* What to produce
Below are some records. Retype exactly the lines from the one containing "Go to next results page arrow" through the one containing "You are a computer-use agent. 600x466 pixels.", both included, skipping every picture.

* Source records

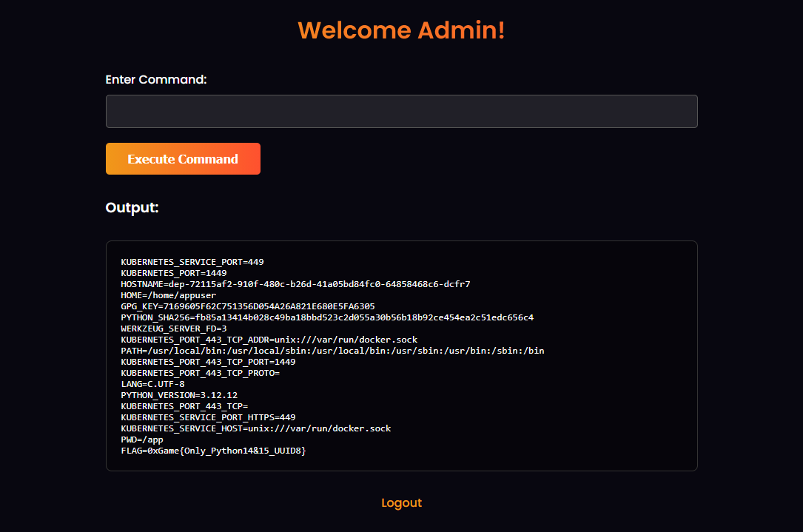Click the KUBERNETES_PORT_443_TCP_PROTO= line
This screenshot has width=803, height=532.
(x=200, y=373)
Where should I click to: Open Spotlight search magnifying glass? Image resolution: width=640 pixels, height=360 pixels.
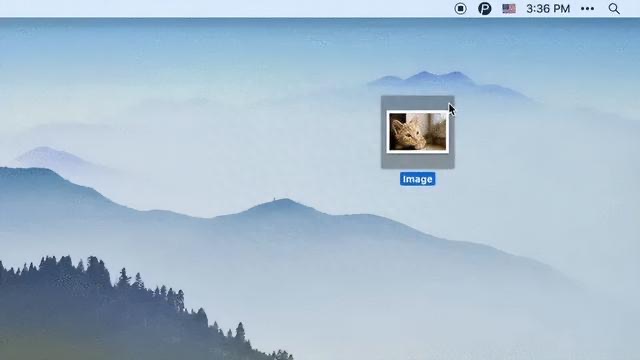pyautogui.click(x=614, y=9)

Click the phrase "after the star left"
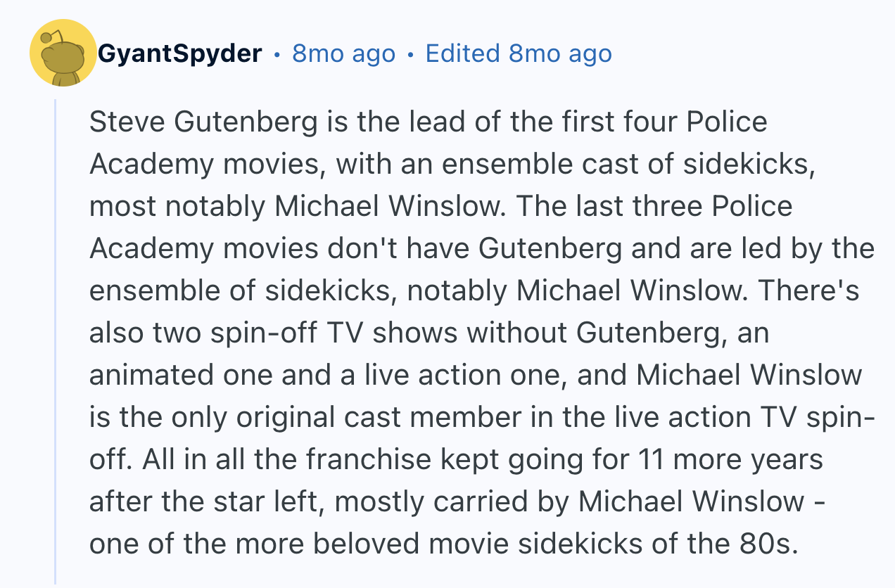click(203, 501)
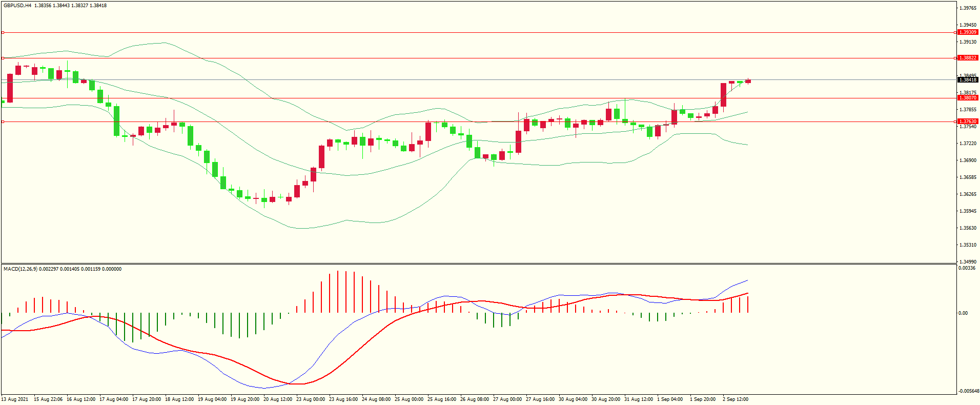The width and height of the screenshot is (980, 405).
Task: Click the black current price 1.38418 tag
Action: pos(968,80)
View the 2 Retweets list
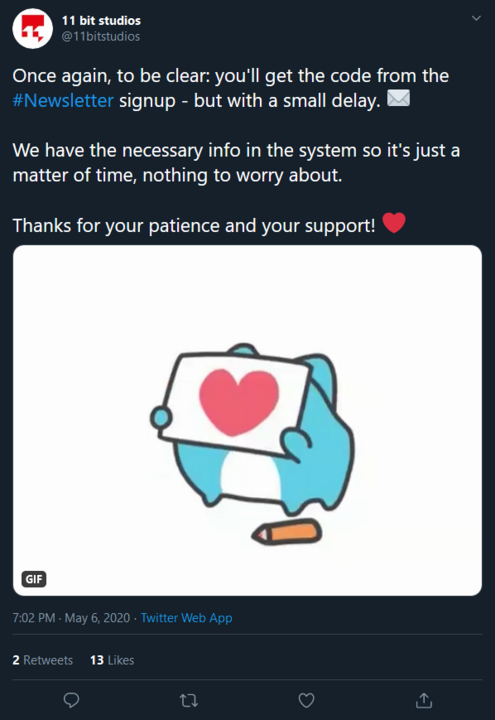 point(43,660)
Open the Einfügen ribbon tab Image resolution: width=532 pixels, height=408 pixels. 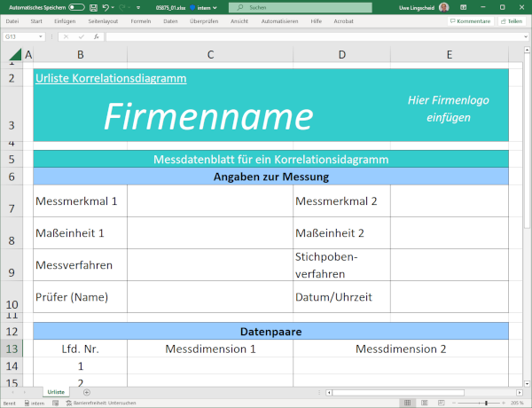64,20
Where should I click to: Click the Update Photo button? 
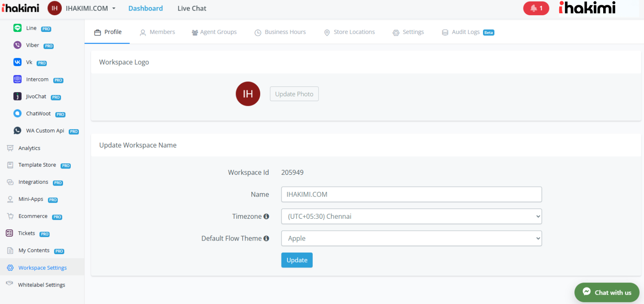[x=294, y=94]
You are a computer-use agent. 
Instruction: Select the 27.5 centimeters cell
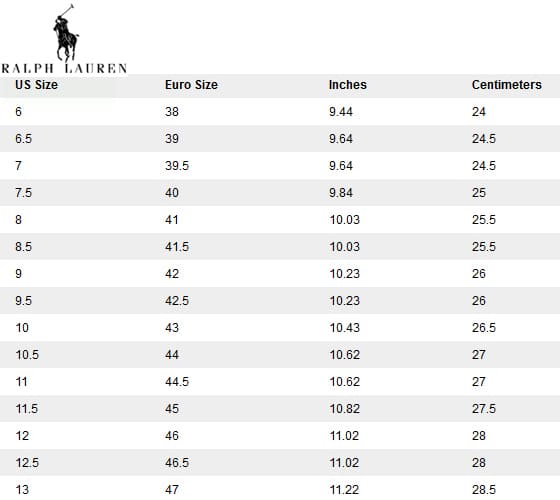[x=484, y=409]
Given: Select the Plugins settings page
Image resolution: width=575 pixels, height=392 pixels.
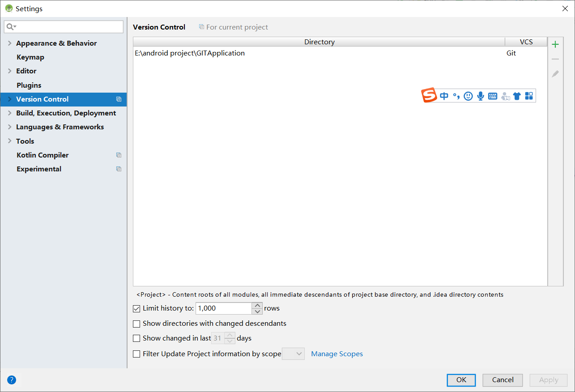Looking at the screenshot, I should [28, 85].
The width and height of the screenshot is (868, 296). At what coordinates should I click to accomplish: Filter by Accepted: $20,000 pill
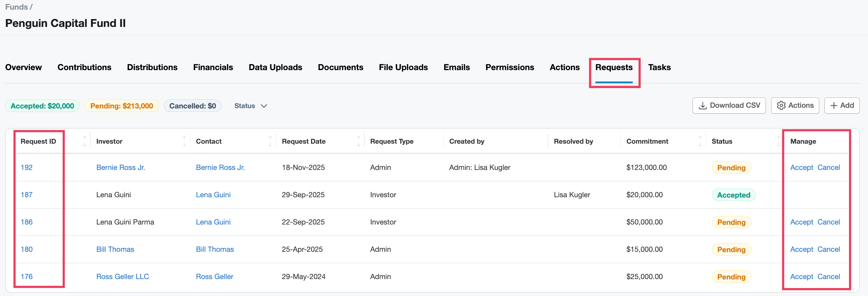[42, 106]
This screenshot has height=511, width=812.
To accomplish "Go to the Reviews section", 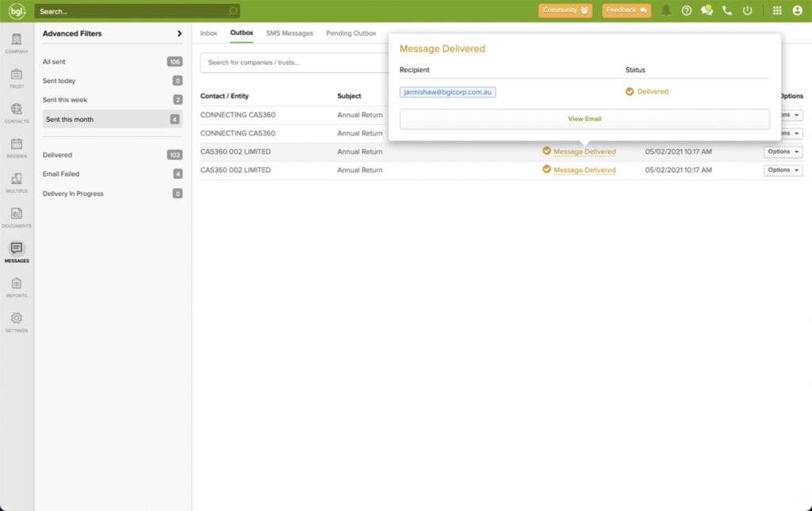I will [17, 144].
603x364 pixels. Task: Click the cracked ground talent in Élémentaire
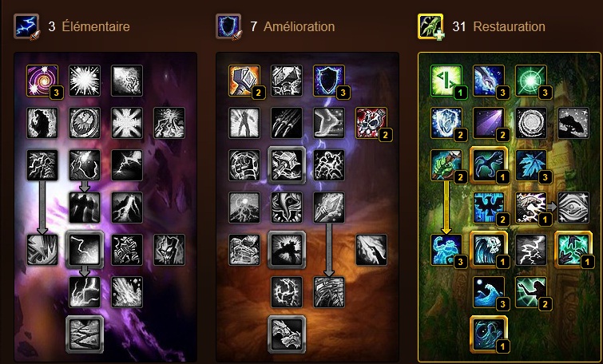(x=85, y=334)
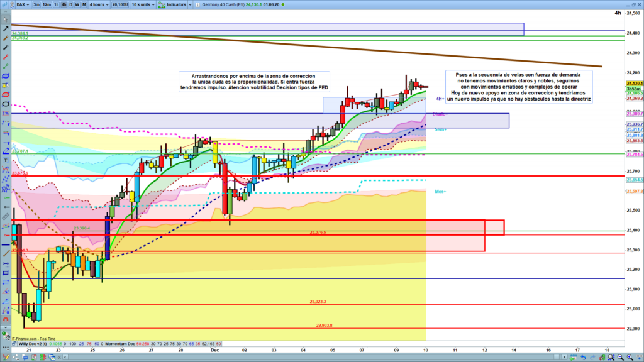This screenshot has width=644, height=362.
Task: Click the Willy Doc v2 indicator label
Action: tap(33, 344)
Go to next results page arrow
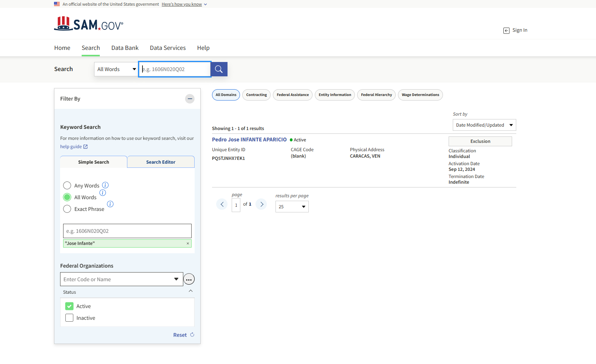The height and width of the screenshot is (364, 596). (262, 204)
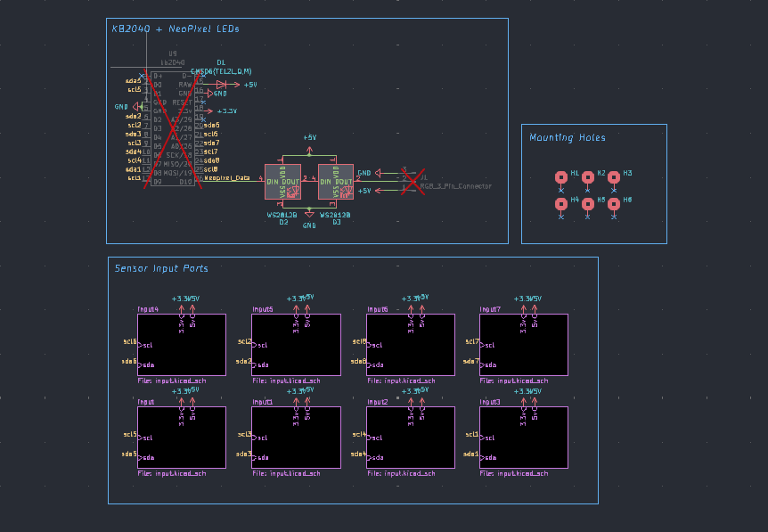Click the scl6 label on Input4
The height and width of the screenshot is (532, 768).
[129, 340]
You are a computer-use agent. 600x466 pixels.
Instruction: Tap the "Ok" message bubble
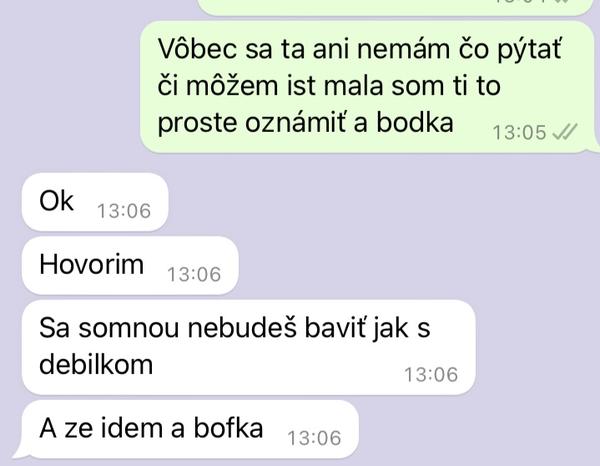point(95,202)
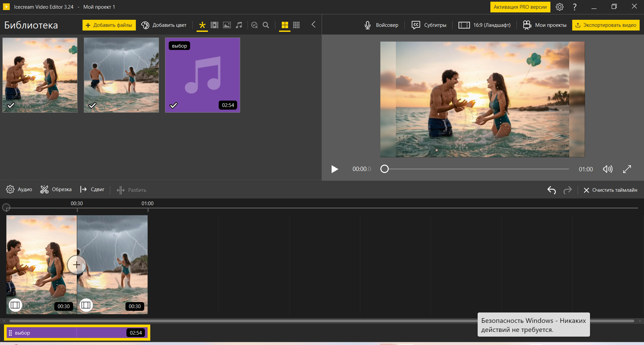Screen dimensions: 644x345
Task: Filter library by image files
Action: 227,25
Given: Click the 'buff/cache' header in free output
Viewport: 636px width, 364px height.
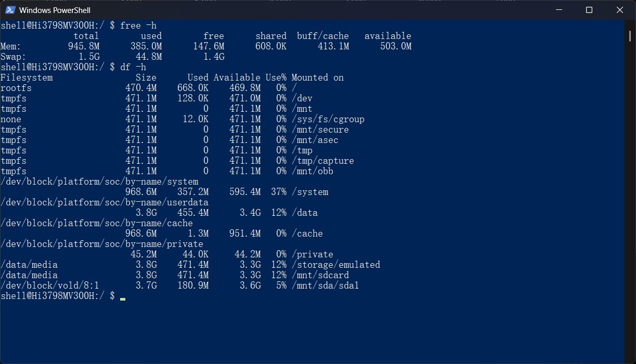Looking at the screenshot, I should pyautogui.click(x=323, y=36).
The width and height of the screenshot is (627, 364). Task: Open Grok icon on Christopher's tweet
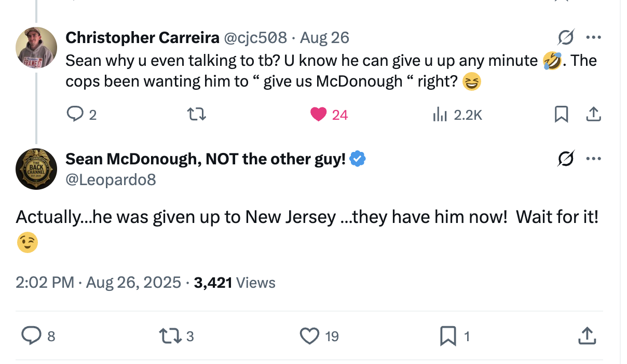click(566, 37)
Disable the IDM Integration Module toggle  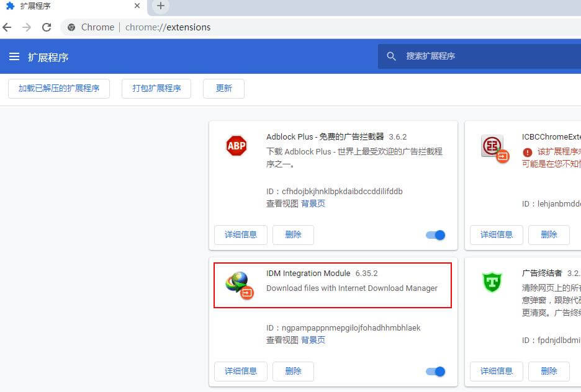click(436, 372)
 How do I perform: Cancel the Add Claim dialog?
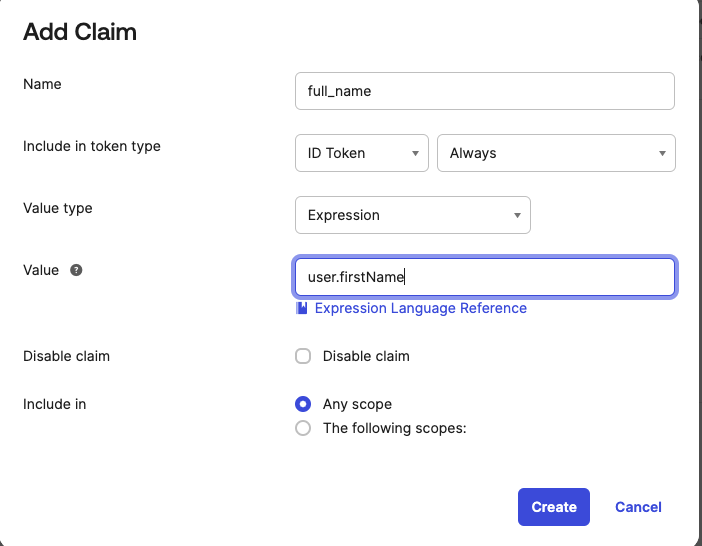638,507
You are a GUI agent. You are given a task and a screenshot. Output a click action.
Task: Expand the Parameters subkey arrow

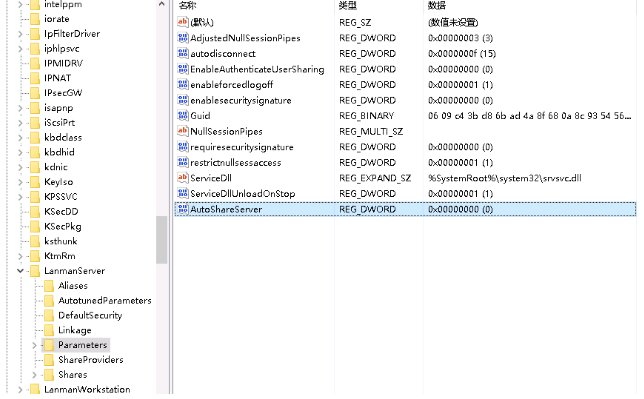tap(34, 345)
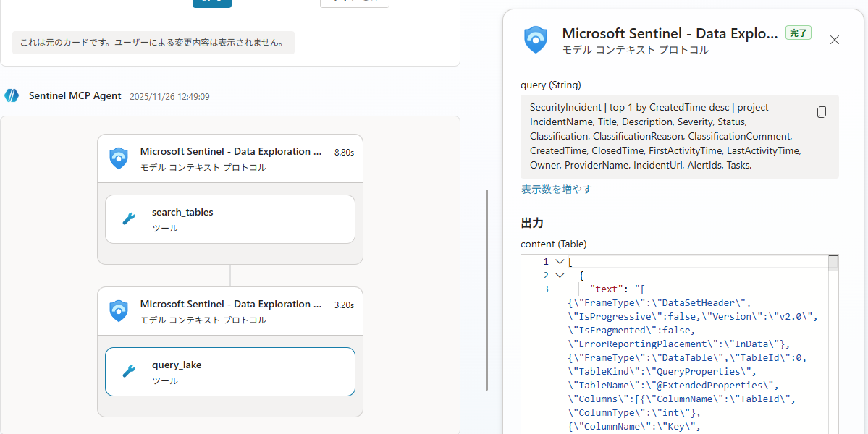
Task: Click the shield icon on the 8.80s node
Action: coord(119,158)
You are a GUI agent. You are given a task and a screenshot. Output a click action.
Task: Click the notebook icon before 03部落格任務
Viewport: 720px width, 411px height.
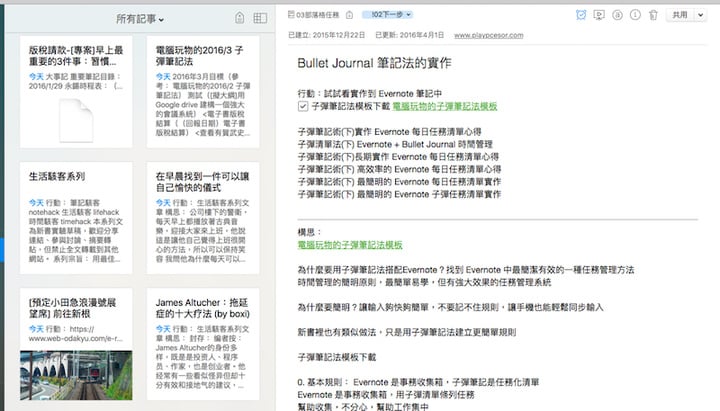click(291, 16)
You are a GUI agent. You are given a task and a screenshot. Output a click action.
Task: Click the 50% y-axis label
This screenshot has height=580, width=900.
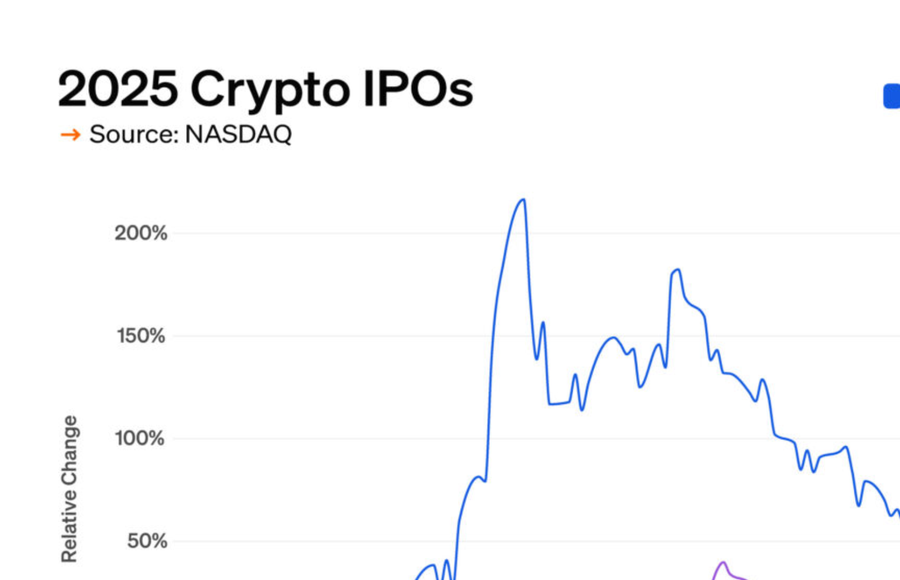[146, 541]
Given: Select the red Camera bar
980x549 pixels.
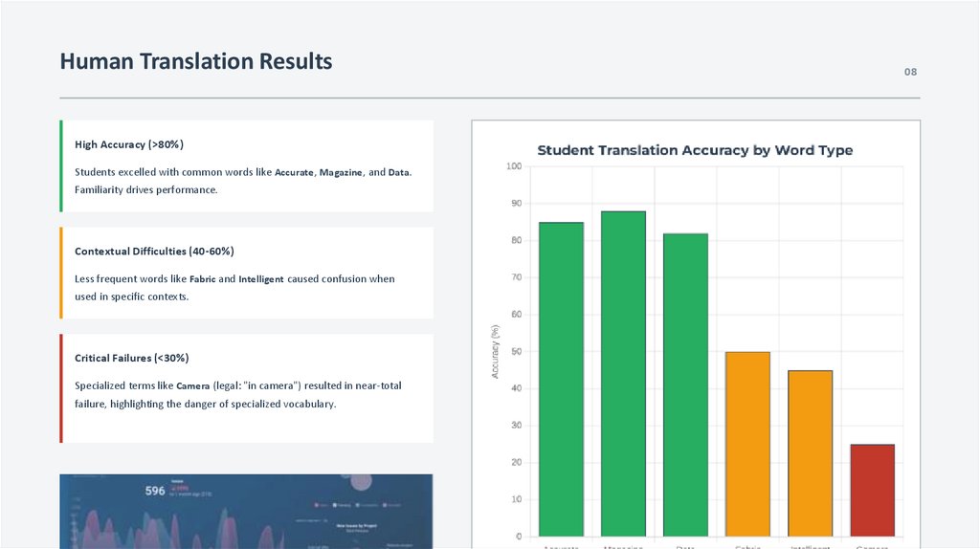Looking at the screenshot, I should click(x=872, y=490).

* Worked solution
Go to next results page arrow
The height and width of the screenshot is (364, 596). (262, 204)
Click the scl6 label on Input4
The height and width of the screenshot is (532, 768).
[129, 340]
You are a computer-use agent. 600x466 pixels.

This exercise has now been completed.